Work through the data below and copy out every line where "Viewport" is found.

Stored data entries
Start of Block

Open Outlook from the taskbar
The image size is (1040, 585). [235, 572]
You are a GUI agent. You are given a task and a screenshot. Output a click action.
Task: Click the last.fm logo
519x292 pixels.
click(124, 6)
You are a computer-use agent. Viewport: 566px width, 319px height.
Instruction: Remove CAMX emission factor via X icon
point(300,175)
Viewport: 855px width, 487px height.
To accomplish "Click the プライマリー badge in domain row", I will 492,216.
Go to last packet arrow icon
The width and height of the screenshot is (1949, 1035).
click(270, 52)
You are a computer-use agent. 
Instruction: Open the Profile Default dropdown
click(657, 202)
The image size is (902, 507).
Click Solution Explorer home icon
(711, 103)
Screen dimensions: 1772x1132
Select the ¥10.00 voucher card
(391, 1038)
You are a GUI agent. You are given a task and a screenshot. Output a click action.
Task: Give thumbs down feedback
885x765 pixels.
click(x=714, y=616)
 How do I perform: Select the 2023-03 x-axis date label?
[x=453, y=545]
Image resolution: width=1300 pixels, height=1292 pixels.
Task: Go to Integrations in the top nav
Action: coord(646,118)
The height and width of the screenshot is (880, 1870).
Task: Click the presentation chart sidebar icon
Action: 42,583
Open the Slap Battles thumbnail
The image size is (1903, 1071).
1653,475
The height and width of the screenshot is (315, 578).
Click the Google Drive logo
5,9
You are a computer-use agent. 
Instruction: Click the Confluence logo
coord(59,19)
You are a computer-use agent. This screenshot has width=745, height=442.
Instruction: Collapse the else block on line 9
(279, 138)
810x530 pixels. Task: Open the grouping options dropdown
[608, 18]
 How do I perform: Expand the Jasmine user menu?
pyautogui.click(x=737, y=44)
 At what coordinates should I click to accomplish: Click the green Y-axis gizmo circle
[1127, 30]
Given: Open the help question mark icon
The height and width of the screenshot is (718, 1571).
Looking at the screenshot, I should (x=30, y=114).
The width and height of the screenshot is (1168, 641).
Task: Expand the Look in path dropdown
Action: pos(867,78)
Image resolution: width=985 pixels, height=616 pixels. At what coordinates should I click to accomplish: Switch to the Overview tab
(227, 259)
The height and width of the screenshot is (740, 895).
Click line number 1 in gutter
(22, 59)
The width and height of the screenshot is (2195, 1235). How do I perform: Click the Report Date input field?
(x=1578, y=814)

End of Block

> _EXERCISE SOLUTION_
You are a computer-use agent. Viewport: 566px width, 319px height.
Viewport: 855px width, 487px height.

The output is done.